Anything as big and as promising as shale gas is bound to be complicated. This energy source has much to recommend it. To begin with, the U.S. has a lot of it, enough to meet current natural gas consumption for 35 years.
The increase in hydraulic fracturing, or fracking, the technique used to tap natural gas from shale, brought down the fuel’s price by 32 percent last year, to less than $3 per million Btu. Expanding the practice -- to New York State, for example, which now has a moratorium on it -- could help lessen American use of coal and oil to generate electricity and heat. That would reduce U.S. dependence on Mideast crude and lower greenhouse-gas emissions and acid rain.
Then there are the jobs that fracking has created, especially in parts of the U.S. hit hard by the economic slowdown. The number of people who work in the shale gas industry is expected to rise from 600,000 to 1.6 million by 2035, according to a study by IHS Global Insight for America’s Natural Gas Alliance, a trade group.
Yet, as the increasingly heated debate shows, the public still has well-founded concerns about the safety of fracking. None justify the level of anti-fracking rhetoric among some critics, who seem to think the energy they consume can be magically conjured without so much as the eyesore of a drilling platform. But some legitimate issues need to be addressed.
These are the main ones:
There is little doubt that the re-injection of fracking wastewater into wells, one method of disposing of it, has caused minor earthquakes in Arkansas, Ohio, Oklahoma and Texas. This sounds worse than it is. The temblors have been well below the magnitude necessary to cause damage. And it’s not so unusual for development projects -- dam building, mining, oil drilling -- to cause seismic activity.
Still, authorities need to ensure that operators offer a way to deal with fracking waste without causing regular quakes. The Environmental Protection Agency generally regulates underground fluid injections, but a 2005 loophole exempts those related to oil or gas production unless they involve diesel, which is sometimes contained in the mix used to fracture gas shale.
Congress should remove the loophole so the EPA can rule out earth-shaking methods of disposing of “flow-back” -- what returns to the surface after the water and fracking mix have been injected into shale. Companies may be able to eliminate tremors by mapping deep-rock formations in advance, then monitoring seismic activity as they re-inject wastewater, slowing or stopping if necessary.
A number of landowners have sued fracking operators for contaminating water supplies. Some lawsuits complain of fracking fluid or wastewater sloshing off trucks. Such cases can be mitigated by giving federal authorities the power to monitor such leaks. Other suits complain of seepage from poorly encased wells, which can also be minimized by rigorous standards and inspections.
The more provocative accusation is that the act of breaking up subterranean shale to free the natural gas within enables methane -- its main component -- and contaminants in the fracking mix to make their way up to aquifers. But shale deposits and aquifers are generally separated by thousands of feet of earth. Because aquifers sometimes contain methane naturally, communities may think fracking has changed water that was always gassy and was never checked before.

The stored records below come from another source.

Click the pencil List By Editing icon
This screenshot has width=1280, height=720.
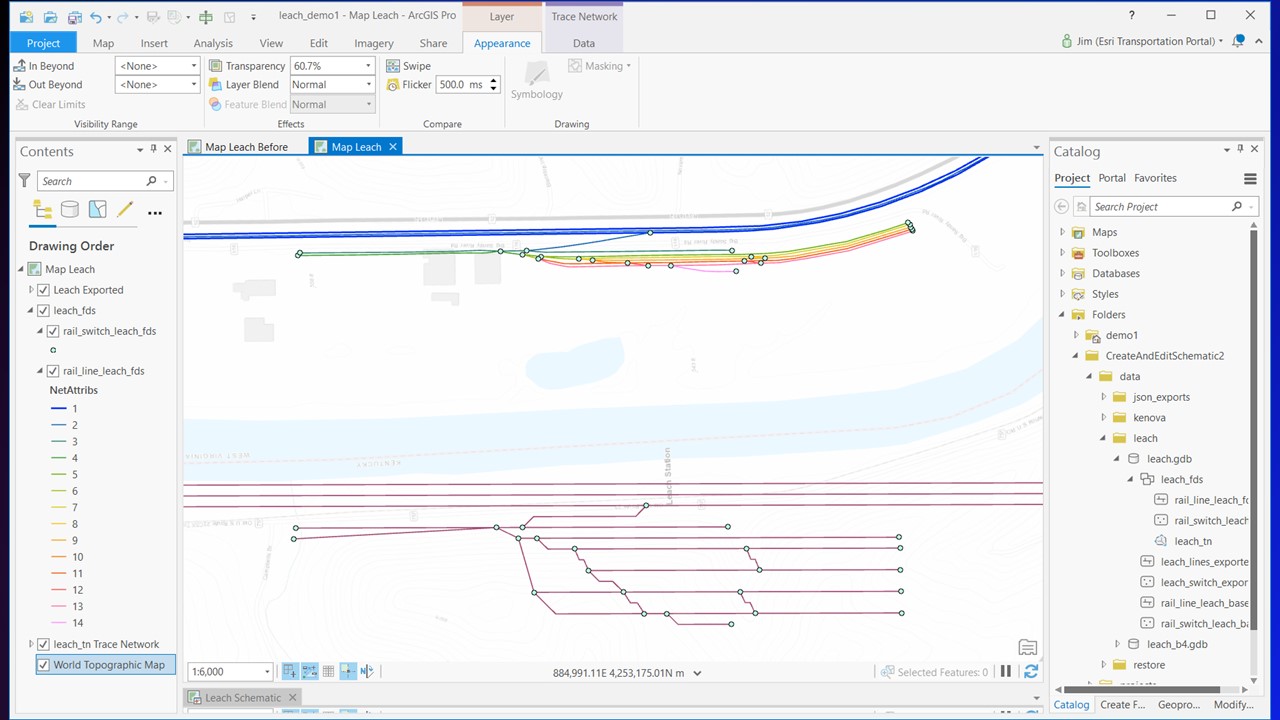[125, 209]
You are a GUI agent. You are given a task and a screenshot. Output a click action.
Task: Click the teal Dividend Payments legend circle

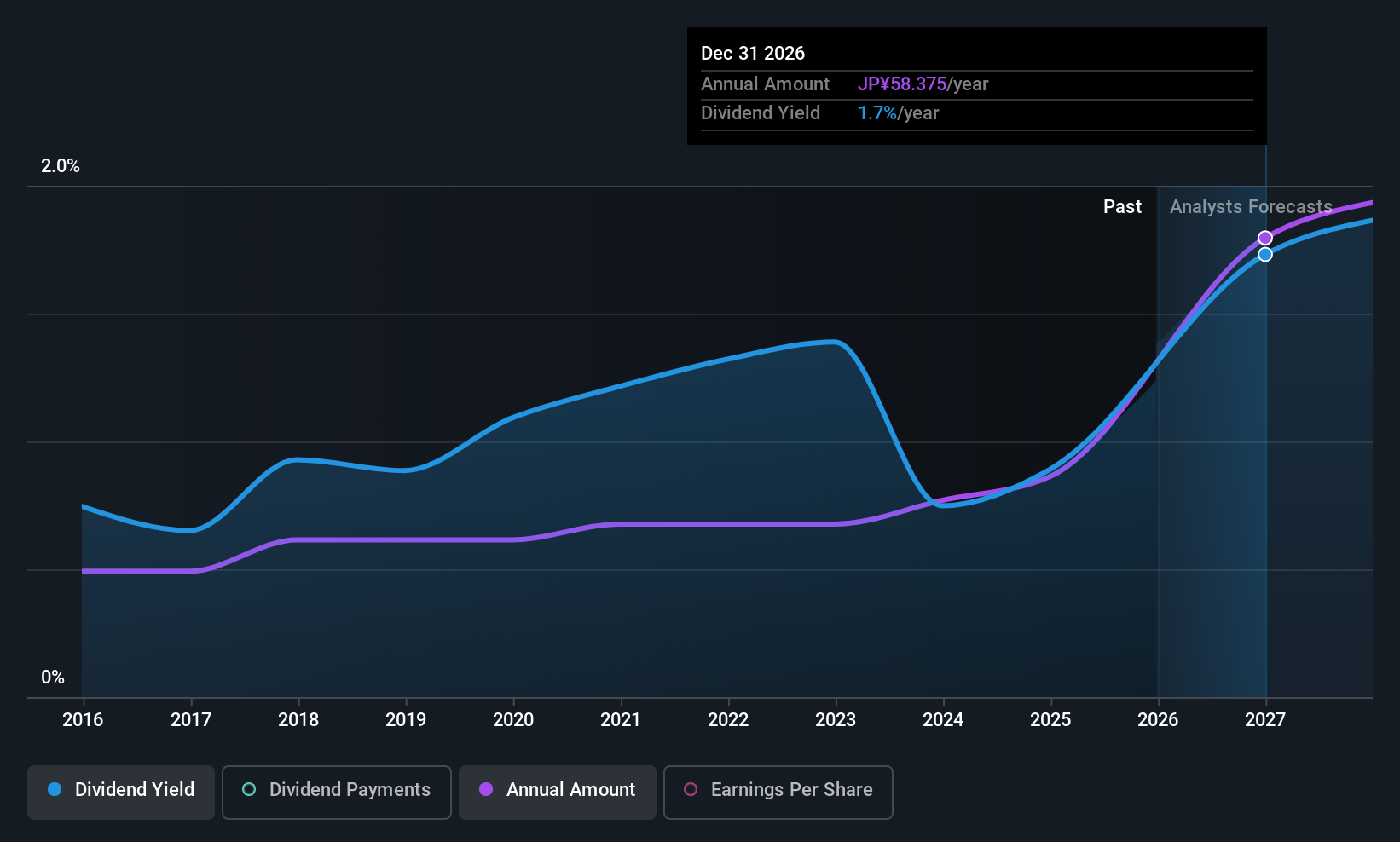click(249, 789)
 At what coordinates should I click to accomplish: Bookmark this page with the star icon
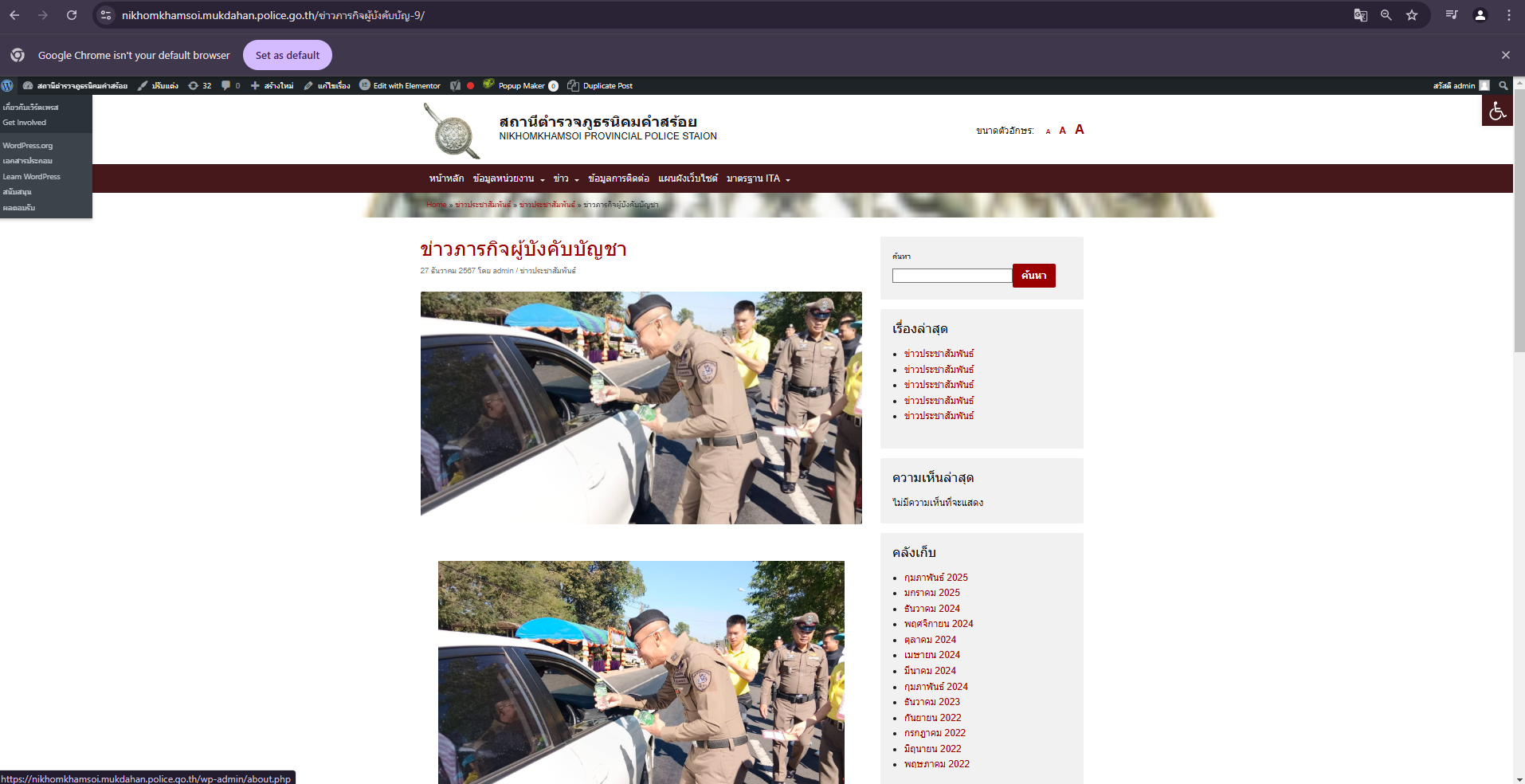pos(1411,15)
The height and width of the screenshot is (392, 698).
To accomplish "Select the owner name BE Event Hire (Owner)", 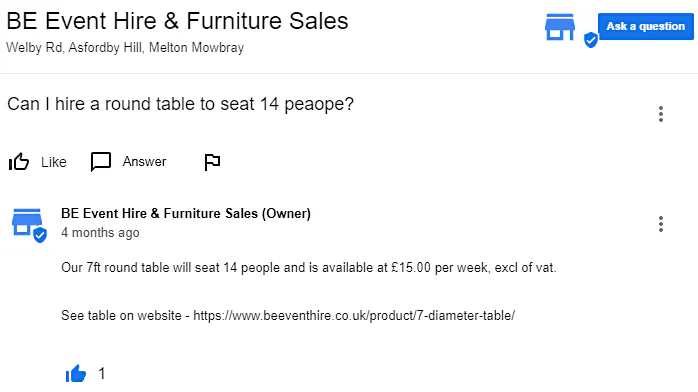I will coord(186,214).
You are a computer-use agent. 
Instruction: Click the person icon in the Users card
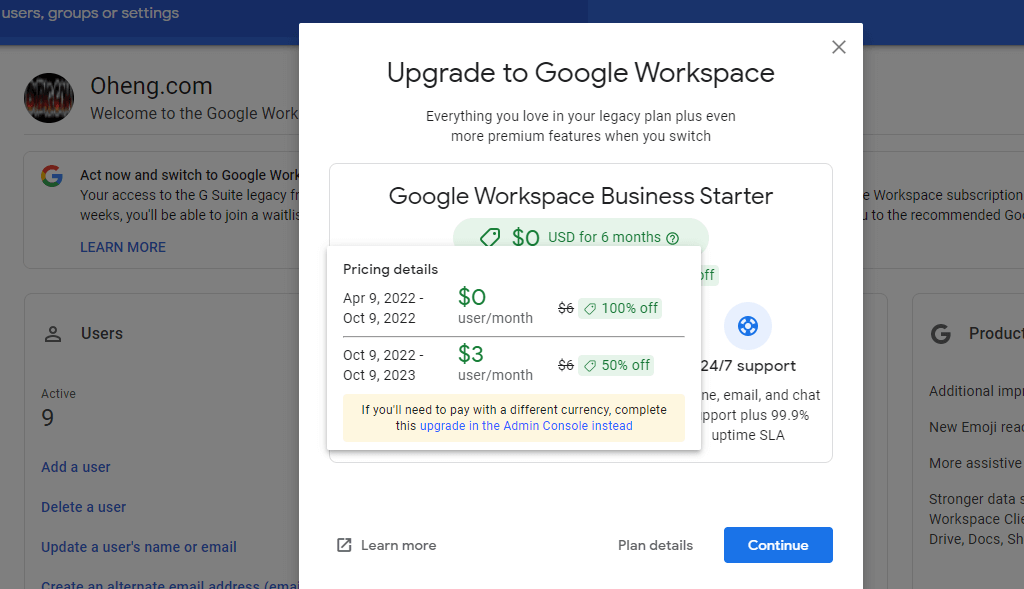[x=53, y=334]
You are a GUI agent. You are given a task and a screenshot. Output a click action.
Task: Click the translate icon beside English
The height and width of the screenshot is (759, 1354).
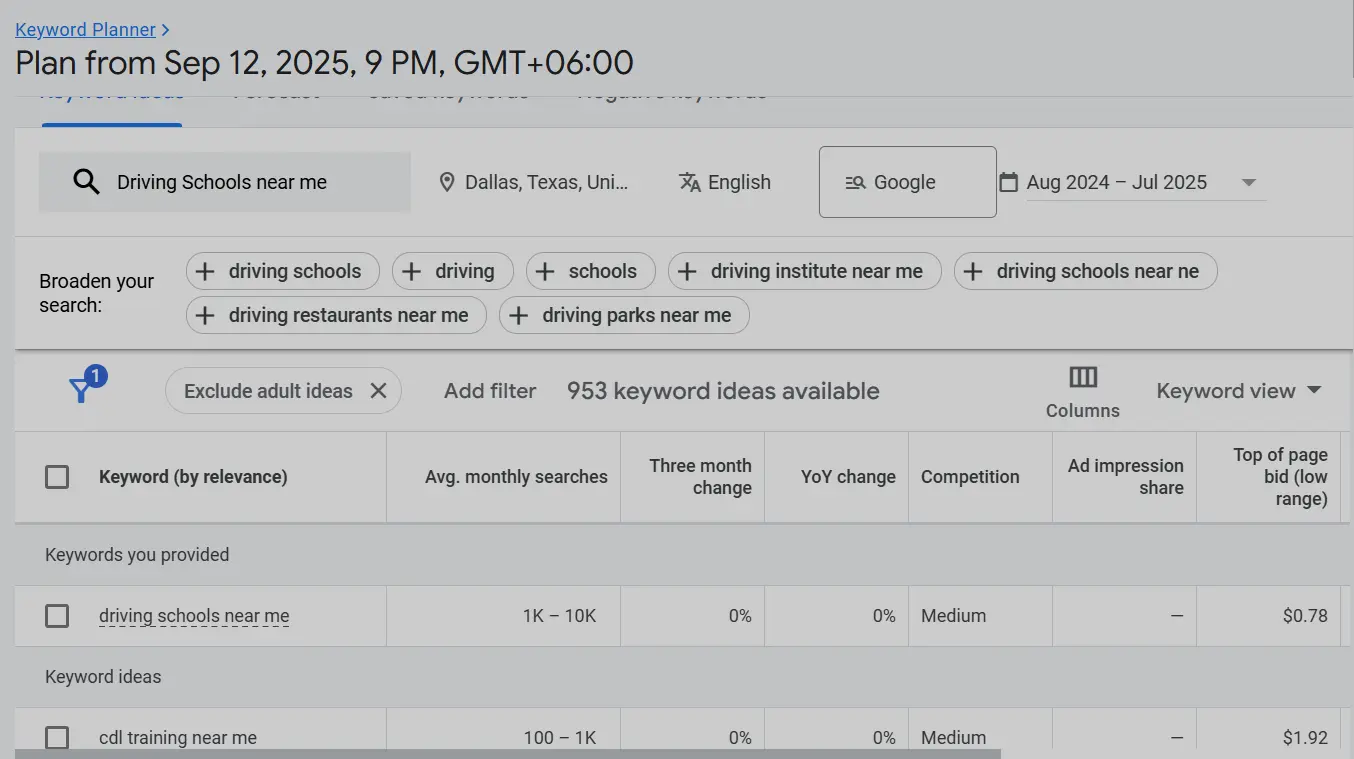tap(690, 182)
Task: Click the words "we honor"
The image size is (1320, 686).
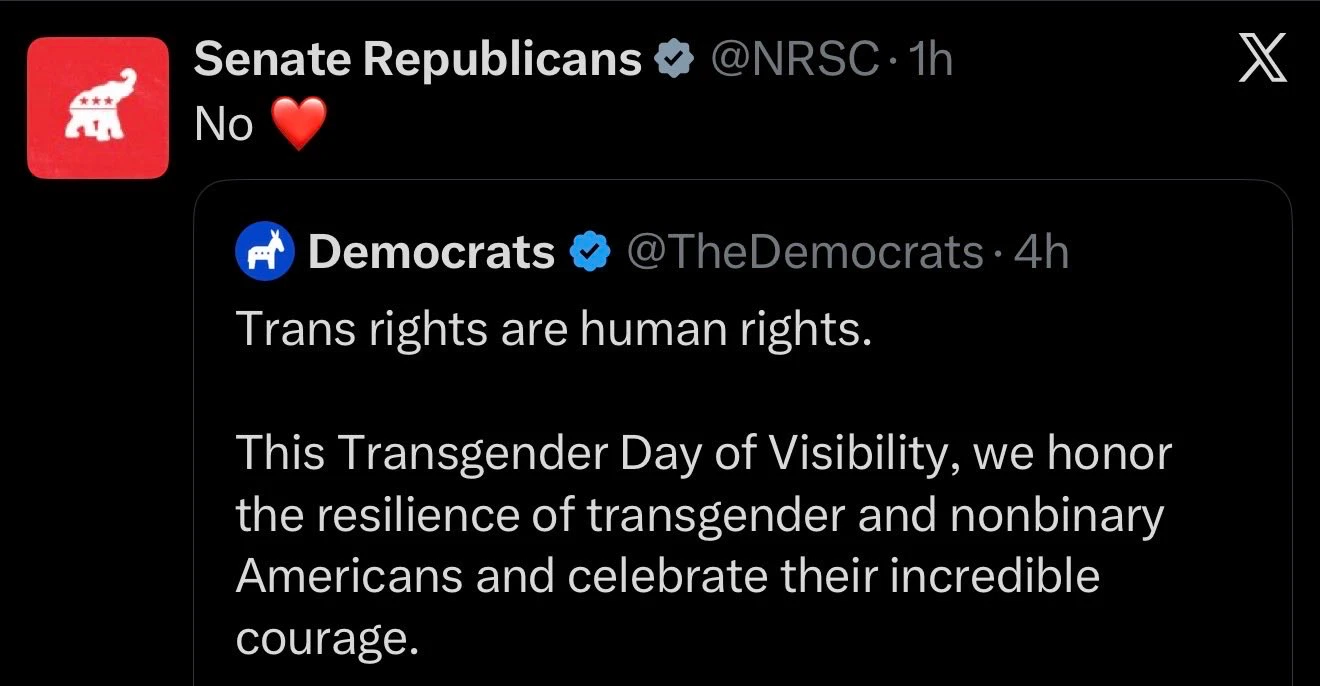Action: pos(1071,455)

One of natural gas’s virtues is its greenhouse-gas footprint. Burning it produces only half as much carbon dioxide as coal, and significantly less than oil. Unfortunately, when natural gas is extracted from earth, significant quantities of methane leak directly into the atmosphere. And methane is an exceptionally potent greenhouse gas -- about 25 times as effective at trapping heat in the atmosphere as carbon dioxide.
Some studies argue that this leakage is especially great during fracking operations, compared with conventional extraction of natural gas. Methane escapes, for instance, during flow-back. In July the EPA proposed rules requiring that companies drilling new wells use available equipment to capture 95 percent of methane and make it available for sale.
The EPA estimates that these rules could reduce methane emissions by about 3.4 million tons a year. That’s the greenhouse-gas equivalent of 85 million tons of carbon dioxide, the amount released in a year by 18 average-sized coal-fired power plants. The agency should complete these rules -- and extend them to cover existing natural gas wells that are fracked again in the future.
Neighbors of fracking operations have complained of headaches, rashes, nausea and respiratory infections. Some people suspect that such symptoms may stem from breathing air that has been fouled by fracking -- either by emissions of methane and other volatile organic compounds from wellheads or by pollutants evaporating from open-air pits where leftover drilling water is dumped.
Air measurements near fracking sites in Colorado and Texas have turned up above-normal levels of benzene and other carcinogens. Yet it is unknown whether the air is making people sick. The long-term national research that could provide the answer hasn’t been done. It should be, even as fracking operations continue. Meanwhile, the EPA should push fracking companies to not only capture emissions at the wellhead but also handle their wastewater to prevent toxic chemicals from evaporating.
These studies and remedial measures will entail costs, to companies and to state and federal regulators. (In proposing to spend $45 million in the 2013 federal budget on a research and development program to reduce the health, safety and environmental risks of fracking, the Obama administration seems to recognize the need for such expense.) And the effort might lead to a slowdown in the expansion of fracking.
To ensure that fracking realizes its promise, both the cost and the delay are worthwhile.